(Stored items)
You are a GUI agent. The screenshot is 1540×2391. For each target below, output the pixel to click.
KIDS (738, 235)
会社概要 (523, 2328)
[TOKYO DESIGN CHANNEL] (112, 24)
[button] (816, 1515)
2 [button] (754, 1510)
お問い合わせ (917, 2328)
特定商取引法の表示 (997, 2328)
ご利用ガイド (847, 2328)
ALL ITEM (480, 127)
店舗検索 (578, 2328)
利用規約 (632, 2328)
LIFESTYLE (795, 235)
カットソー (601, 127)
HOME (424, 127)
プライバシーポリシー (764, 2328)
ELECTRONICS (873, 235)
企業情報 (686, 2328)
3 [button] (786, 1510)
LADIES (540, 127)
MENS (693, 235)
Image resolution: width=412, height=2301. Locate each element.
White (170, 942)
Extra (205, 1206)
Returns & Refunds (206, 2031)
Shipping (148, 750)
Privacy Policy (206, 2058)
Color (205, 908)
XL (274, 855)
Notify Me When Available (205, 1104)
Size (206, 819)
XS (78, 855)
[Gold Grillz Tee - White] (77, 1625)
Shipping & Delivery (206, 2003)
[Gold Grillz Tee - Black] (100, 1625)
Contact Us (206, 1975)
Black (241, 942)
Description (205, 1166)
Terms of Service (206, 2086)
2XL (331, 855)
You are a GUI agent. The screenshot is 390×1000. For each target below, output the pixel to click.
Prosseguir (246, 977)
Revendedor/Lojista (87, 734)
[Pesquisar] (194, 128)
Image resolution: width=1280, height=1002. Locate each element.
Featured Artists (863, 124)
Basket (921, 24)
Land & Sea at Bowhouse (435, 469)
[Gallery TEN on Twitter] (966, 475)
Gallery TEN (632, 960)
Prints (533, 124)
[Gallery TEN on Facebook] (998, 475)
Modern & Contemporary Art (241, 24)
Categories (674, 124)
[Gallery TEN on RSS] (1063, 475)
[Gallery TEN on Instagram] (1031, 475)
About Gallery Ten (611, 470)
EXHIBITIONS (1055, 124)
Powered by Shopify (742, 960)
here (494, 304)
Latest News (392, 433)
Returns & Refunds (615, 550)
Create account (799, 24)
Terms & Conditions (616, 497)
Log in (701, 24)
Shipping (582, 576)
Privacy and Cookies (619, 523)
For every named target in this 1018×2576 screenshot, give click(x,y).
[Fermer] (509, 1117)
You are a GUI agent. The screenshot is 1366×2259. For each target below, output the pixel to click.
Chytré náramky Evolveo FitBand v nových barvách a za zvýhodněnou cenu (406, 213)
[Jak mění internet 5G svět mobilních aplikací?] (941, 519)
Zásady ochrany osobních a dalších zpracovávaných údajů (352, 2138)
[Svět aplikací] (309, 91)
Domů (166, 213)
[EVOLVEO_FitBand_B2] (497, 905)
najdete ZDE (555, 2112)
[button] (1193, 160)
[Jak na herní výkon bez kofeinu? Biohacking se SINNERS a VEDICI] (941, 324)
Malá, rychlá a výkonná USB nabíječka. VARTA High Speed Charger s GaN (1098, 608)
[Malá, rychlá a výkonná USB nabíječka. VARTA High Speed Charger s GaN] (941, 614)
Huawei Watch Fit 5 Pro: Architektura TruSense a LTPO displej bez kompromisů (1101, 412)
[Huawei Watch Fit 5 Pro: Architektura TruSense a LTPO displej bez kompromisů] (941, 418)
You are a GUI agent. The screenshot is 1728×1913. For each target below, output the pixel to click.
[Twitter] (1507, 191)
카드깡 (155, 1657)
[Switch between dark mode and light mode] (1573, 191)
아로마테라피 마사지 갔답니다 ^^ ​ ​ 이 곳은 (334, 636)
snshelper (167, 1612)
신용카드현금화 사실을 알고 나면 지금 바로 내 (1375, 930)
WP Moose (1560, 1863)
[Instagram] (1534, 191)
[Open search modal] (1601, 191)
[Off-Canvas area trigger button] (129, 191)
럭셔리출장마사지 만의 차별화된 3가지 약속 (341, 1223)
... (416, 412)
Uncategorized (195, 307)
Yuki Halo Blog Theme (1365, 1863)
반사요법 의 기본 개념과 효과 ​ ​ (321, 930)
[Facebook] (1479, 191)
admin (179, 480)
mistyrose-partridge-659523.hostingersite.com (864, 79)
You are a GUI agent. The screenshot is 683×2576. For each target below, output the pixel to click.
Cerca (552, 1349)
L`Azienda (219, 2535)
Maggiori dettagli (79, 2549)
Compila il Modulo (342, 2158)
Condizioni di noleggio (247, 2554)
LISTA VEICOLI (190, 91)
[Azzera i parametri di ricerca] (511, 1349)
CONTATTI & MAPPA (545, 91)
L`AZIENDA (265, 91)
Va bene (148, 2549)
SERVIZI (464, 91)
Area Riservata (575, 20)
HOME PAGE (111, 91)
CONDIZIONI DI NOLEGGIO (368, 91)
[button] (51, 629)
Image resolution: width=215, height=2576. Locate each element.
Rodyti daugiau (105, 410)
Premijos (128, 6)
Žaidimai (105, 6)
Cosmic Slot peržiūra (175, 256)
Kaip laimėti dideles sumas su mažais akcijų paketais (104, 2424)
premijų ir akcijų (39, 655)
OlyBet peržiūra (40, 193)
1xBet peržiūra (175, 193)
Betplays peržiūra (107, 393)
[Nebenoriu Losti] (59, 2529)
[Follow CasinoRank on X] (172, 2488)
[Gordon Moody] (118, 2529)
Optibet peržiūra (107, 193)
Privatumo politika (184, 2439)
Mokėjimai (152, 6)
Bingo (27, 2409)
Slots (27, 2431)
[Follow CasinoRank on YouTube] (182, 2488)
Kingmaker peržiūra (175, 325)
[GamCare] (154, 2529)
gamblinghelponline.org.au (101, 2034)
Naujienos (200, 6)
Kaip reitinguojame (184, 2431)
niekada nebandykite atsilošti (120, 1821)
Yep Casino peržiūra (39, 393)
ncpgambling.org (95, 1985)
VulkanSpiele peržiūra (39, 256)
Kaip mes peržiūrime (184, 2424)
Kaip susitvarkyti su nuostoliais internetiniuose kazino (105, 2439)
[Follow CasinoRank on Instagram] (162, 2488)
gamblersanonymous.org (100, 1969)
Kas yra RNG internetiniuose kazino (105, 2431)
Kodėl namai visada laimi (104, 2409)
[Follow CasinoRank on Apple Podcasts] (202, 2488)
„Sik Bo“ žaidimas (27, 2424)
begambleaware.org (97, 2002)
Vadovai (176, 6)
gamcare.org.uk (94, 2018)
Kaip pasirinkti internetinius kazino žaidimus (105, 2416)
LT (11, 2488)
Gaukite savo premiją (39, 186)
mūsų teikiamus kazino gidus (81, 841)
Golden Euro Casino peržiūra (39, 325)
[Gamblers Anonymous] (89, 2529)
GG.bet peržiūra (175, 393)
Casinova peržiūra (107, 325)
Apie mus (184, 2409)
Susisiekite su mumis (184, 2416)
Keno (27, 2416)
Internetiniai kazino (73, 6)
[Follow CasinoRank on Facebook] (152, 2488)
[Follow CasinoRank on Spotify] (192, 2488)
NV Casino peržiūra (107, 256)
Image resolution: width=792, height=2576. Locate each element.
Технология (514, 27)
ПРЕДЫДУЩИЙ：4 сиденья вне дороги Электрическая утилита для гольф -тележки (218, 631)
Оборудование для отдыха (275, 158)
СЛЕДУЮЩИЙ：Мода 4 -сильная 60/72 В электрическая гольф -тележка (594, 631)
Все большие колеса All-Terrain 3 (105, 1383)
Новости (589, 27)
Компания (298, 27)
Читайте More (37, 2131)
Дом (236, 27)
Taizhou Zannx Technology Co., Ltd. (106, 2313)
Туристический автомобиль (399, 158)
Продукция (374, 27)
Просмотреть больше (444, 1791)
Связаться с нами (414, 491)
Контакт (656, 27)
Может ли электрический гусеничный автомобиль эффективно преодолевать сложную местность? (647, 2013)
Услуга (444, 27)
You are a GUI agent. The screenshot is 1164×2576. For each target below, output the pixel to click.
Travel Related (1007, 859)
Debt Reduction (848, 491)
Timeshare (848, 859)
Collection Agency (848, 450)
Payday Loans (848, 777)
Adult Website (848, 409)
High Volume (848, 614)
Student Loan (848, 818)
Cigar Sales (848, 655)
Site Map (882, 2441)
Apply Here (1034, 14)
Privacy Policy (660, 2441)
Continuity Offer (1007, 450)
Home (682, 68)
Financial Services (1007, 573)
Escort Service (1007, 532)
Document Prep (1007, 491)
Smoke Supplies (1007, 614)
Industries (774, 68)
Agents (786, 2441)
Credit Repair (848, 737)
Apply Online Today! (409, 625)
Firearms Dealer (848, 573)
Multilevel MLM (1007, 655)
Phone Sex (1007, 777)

--- Prompt ---
Return only the number of lines in the data that contain "peržiūra".

--- Expected answer ---
12